Throughout the world society is demanding changes to energy systems with the overriding concerns of sustainability, and environmental and economic accountability. The electricity distribution systems that serve consumers have evolved over more than a hundred years. The supply paradigm is infrastructure-driven with a model of over-provisioning to guarantee availability at all time with very rare failure. Energy users are not “in the loop”, and often not aware that a large proportion of their electricity costs are driven not by their average usage, but by the peak usage of the grid. The capacity in the supply chain for demand response is very slow, and energy providers generate significantly more energy than is actually used by the connected consumers. This supply model is based on conventional generation in large power plants that provide energy at controlled rates; it presents a major barrier for larger-scale integration of renewable energy sources that are characterized by smaller outputs, distributed generation and high intermittency dependent on localized generation conditions.

Advances in ICT open up new avenues for innovation of how energy is supplied and consumed. ICT components and sensors have become miniaturized and give rise to pervasive embedding of sensing, computing and digital networking in the world; to the “Internet of Things” and real-time economies; and to “ambient intelligence” and digital services that blend with the everyday. Energy research programs reflect the vital importance of advances in ICT toward “smart grids”, and smart meter initiatives are an initial step toward interactivity and two-way communication between supplier and consumer. The potential of ICT for addressing the energy problem however is much larger, and as yet underexplored and underdeveloped.

The objective of this project is to develop methodologies and information and communication technologies towards future generation, user/consumption centric (“user in the loop”), implicit interaction-based energy management systems, PowerIT.
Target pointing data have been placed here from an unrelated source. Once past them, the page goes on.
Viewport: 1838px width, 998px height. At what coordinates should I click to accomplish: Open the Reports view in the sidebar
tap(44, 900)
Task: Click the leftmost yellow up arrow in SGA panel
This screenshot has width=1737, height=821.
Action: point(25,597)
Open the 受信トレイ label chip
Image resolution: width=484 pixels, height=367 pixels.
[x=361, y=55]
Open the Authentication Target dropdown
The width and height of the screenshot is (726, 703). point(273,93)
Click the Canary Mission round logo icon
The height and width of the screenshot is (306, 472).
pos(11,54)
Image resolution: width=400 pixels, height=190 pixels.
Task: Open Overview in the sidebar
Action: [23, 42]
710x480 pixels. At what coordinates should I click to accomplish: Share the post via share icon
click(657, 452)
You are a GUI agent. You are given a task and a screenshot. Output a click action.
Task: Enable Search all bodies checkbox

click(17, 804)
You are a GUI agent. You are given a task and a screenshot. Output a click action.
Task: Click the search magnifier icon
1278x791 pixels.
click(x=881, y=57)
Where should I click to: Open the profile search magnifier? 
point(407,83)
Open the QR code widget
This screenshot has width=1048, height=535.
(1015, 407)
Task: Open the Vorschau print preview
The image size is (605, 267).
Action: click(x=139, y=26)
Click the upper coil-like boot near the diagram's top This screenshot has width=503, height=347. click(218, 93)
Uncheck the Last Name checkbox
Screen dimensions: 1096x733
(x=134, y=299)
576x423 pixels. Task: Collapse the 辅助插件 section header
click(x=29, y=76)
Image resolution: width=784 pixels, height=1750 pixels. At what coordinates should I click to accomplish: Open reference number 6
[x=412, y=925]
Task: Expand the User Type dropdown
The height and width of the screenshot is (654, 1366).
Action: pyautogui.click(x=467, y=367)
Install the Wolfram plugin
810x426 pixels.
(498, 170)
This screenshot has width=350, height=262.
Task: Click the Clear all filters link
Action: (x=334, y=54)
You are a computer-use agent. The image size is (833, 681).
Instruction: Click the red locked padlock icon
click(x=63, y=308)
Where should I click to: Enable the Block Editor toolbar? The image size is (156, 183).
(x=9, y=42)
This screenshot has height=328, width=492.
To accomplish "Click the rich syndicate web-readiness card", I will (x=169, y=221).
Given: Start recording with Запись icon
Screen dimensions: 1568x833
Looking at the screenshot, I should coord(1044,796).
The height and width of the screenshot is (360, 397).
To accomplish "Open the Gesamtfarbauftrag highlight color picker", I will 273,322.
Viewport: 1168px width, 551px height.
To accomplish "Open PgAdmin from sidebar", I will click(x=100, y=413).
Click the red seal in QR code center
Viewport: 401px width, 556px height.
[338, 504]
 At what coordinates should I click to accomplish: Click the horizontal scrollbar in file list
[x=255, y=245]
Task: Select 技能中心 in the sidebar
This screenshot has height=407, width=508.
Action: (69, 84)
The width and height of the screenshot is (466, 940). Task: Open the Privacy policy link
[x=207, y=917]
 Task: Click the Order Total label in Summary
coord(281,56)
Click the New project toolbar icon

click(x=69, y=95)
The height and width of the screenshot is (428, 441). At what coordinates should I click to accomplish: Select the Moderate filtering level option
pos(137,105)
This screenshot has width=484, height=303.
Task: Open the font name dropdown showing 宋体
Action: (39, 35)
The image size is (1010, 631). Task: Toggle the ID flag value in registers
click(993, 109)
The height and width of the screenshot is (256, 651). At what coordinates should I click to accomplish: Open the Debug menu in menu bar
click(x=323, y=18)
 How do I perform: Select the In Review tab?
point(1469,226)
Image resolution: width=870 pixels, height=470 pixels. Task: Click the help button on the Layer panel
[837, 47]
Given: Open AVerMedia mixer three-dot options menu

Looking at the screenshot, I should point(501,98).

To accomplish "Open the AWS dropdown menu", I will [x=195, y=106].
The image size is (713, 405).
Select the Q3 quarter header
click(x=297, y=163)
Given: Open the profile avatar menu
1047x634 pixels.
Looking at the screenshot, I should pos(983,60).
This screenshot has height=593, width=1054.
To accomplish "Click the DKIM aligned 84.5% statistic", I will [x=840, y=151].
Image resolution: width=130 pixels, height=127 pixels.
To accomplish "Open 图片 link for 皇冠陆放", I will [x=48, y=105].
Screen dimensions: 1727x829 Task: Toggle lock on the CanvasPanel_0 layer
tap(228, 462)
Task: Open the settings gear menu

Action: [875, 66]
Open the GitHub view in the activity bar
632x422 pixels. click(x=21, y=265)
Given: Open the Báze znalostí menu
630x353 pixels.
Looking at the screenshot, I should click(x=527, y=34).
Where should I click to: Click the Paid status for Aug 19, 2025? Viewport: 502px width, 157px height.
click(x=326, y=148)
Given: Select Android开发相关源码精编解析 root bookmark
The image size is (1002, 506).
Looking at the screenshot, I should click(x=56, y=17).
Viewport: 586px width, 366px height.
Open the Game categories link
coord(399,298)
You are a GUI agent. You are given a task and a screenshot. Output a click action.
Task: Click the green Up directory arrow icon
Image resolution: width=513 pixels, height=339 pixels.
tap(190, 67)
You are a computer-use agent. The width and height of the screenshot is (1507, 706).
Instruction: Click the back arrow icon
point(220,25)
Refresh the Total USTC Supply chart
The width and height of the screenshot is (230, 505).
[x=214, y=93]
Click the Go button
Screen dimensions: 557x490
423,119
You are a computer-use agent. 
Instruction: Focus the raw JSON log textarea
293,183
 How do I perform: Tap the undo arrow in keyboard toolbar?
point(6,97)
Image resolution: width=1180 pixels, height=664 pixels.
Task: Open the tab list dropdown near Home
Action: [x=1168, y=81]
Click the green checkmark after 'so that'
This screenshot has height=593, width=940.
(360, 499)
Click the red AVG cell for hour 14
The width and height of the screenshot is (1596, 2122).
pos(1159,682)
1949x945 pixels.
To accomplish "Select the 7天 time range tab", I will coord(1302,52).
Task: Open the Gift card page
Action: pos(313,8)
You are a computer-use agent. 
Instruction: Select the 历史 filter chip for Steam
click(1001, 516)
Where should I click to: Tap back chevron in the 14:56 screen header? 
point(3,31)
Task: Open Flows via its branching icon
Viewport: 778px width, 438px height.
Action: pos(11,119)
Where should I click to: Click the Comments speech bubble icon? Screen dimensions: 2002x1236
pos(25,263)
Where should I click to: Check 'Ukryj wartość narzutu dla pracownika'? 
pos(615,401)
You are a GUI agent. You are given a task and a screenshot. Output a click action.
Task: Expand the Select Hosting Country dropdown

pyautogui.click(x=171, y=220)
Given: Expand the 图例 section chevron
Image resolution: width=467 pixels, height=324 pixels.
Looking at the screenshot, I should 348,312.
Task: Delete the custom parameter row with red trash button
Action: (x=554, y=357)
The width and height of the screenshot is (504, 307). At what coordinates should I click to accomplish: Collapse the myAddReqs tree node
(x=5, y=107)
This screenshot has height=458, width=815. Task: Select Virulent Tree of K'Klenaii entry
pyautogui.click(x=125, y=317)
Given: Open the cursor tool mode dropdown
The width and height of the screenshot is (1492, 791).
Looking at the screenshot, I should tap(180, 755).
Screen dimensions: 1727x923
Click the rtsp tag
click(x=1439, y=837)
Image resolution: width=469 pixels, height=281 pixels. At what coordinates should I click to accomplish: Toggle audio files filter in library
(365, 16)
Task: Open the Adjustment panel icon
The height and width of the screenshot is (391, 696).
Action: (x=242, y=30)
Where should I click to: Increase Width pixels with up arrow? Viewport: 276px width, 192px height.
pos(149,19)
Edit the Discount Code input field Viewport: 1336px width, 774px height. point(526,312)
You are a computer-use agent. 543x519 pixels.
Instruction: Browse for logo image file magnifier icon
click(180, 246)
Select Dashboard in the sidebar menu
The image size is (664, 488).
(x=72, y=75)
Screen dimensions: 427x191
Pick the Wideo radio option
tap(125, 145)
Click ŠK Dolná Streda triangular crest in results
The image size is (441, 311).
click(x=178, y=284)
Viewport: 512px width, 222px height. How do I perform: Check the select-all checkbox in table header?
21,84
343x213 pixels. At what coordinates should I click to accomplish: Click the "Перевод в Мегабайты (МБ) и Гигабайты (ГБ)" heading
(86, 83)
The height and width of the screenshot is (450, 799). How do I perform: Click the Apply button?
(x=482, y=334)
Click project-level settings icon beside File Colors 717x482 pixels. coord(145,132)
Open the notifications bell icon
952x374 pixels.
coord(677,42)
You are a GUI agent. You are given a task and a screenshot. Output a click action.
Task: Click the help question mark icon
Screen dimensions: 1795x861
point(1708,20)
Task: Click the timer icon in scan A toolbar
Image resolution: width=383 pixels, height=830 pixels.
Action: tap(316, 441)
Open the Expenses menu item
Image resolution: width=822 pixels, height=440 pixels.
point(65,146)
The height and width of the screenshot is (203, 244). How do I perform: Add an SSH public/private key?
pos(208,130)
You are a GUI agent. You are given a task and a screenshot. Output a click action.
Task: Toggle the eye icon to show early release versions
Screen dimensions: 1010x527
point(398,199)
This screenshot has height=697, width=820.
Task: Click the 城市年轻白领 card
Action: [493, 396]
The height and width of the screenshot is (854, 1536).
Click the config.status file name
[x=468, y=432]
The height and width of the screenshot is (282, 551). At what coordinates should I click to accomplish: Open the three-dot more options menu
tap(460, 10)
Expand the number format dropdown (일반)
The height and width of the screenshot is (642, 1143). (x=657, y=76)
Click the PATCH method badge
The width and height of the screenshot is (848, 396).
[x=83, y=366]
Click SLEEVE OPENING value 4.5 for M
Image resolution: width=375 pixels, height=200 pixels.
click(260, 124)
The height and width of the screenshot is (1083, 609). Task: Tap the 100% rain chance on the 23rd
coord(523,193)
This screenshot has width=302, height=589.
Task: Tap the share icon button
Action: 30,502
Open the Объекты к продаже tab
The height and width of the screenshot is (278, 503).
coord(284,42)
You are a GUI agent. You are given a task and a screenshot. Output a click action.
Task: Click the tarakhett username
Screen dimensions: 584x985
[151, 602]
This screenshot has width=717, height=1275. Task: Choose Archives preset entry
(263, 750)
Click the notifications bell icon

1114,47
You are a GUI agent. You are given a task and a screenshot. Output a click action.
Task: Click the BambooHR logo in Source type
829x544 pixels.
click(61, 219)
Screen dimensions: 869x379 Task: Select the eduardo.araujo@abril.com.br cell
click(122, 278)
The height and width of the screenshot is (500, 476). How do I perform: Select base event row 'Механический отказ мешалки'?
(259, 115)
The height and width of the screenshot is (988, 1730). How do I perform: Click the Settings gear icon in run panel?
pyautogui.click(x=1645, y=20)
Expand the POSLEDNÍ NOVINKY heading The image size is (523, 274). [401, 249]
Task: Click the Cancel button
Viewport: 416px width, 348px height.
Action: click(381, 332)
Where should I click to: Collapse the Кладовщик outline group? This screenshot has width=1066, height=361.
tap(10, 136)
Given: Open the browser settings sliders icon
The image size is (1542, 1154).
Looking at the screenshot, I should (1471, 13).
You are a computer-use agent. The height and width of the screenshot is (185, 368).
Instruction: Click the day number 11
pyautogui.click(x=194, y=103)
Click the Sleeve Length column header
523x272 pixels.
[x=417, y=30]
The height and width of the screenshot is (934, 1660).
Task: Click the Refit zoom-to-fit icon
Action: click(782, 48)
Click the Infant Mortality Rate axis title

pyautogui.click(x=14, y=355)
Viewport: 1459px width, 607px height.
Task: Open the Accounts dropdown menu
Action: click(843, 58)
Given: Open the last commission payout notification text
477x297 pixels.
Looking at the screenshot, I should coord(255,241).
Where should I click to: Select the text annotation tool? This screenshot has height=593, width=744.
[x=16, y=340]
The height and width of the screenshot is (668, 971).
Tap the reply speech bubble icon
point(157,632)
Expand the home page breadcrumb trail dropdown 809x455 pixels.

PowerIT, in proliferating ICT for activity-based implicit energy management, will assess and improve on context and activity recognition as the key methodological underpinning of implicit interaction. It will (i) design and develop a sensor ensemble management system supporting opportunistic (i.e., involving dedicated but also spontaneously available sensors), (ii) define abstract feature sets for context and activity recognition problems and show how such features can be computed from different sensor configuration, and (iii) use machine learning techniques to develop improved classification algorithms for context and activity recognition.